PROBLEM TO WORK ON -
Everything from the line containing "Click the orange" through the line containing "Viewport: 462px width, 476px height." should be repeated exactly, and nothing else from the data.
=== Begin Enclosure ===
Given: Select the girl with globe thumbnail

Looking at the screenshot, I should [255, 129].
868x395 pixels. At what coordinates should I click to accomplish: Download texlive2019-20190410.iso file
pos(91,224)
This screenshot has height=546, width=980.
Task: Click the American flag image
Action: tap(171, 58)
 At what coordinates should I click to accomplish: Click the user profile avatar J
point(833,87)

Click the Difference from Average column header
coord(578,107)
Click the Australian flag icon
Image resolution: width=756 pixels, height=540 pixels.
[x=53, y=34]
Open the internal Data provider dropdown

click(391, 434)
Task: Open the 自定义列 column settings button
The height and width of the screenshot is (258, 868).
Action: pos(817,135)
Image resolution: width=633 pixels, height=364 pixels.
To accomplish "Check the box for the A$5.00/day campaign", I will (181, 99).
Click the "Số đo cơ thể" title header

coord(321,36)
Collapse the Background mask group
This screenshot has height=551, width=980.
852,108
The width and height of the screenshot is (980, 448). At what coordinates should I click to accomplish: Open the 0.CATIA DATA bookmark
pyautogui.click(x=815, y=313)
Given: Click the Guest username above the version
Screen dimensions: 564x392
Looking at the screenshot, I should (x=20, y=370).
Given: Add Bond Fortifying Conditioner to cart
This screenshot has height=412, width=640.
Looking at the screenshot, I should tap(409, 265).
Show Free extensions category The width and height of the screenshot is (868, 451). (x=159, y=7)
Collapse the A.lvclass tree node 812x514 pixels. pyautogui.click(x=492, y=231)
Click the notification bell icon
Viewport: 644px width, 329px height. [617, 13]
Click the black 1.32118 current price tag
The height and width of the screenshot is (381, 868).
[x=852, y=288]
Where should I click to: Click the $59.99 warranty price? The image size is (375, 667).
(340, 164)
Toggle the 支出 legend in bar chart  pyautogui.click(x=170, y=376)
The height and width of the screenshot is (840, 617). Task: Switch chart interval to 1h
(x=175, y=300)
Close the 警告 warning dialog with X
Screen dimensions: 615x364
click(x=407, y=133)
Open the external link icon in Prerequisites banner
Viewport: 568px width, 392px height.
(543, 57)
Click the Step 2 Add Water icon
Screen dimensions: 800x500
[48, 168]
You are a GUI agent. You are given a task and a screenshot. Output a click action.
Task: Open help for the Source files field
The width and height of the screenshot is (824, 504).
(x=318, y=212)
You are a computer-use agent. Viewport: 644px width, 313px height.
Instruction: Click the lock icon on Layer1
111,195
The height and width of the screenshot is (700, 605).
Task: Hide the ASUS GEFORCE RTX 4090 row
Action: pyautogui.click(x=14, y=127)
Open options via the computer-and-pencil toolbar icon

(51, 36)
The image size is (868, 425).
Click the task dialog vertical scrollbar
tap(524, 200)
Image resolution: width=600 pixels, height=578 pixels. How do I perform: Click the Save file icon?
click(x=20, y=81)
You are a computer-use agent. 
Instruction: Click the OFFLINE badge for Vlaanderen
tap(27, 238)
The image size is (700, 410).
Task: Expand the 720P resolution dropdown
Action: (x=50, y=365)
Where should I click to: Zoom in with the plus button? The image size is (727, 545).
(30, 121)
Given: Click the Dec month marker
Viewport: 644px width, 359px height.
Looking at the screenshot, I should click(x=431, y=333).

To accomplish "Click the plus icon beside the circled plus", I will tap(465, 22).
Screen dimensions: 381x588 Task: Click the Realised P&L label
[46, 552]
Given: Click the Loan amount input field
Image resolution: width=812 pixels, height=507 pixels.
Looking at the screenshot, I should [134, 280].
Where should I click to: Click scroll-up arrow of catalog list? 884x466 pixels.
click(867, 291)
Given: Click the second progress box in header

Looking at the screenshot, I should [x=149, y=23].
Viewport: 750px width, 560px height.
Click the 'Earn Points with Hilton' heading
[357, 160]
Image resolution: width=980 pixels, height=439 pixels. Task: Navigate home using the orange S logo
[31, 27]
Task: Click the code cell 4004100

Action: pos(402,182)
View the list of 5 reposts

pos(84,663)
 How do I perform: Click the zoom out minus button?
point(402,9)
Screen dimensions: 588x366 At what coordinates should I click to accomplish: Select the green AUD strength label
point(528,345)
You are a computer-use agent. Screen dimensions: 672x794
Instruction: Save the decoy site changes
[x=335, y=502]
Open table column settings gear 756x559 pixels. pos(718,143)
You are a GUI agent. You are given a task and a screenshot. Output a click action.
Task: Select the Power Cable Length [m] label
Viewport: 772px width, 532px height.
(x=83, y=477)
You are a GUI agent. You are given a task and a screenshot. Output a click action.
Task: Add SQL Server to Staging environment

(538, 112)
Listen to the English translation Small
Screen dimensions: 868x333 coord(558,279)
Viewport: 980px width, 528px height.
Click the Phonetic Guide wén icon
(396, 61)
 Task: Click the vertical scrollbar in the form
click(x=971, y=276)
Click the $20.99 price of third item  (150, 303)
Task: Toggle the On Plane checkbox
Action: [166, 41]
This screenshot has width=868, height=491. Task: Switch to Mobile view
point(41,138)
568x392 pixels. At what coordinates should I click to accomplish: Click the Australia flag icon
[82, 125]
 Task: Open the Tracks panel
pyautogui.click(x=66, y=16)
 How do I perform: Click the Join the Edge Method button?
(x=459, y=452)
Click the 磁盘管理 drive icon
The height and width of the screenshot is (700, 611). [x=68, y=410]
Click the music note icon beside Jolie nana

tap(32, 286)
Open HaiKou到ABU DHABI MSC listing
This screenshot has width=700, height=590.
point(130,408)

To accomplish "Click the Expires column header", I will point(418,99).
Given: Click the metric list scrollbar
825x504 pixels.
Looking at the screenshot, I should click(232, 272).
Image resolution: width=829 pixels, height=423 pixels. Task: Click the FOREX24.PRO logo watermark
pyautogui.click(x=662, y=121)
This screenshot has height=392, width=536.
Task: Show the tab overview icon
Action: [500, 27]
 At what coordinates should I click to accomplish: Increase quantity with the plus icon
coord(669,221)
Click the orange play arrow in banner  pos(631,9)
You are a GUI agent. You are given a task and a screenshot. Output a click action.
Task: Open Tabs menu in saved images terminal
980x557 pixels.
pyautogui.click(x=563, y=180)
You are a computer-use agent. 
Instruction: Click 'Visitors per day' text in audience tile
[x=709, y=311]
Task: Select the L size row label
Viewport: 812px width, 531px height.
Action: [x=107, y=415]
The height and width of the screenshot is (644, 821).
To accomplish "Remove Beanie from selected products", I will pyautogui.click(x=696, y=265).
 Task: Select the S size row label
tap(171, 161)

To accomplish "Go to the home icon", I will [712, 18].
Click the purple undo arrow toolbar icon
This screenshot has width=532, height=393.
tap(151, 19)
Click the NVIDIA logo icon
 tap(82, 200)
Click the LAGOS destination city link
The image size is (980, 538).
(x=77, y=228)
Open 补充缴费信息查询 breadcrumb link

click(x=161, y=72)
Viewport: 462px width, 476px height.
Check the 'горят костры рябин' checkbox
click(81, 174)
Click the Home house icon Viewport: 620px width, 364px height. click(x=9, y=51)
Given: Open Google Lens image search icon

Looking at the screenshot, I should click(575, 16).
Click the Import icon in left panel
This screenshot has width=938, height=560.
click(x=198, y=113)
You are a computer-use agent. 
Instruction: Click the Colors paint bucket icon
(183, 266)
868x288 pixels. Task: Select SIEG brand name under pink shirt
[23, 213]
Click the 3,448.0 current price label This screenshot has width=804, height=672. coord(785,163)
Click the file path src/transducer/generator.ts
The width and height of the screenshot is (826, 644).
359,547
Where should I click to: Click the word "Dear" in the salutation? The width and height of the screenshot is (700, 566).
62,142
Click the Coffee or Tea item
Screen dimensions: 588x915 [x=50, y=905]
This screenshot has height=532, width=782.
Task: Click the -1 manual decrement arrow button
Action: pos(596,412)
=== End Enclosure ===
RESULT OF THE TASK -
Click the orange play arrow in banner  pos(631,9)
You are a GUI agent. You are given a task and a screenshot. Output a click action.
Task: Open Tabs menu in saved images terminal
980x557 pixels.
pyautogui.click(x=563, y=180)
You are a computer-use agent. 
Instruction: Click 'Visitors per day' text in audience tile
[x=709, y=311]
Task: Select the L size row label
Viewport: 812px width, 531px height.
Action: [x=107, y=415]
The height and width of the screenshot is (644, 821).
To accomplish "Remove Beanie from selected products", I will pyautogui.click(x=696, y=265).
 Task: Select the S size row label
tap(171, 161)

To accomplish "Go to the home icon", I will [712, 18].
Click the purple undo arrow toolbar icon
This screenshot has width=532, height=393.
tap(151, 19)
Click the NVIDIA logo icon
 tap(82, 200)
Click the LAGOS destination city link
The image size is (980, 538).
(x=77, y=228)
Open 补充缴费信息查询 breadcrumb link

click(x=161, y=72)
Viewport: 462px width, 476px height.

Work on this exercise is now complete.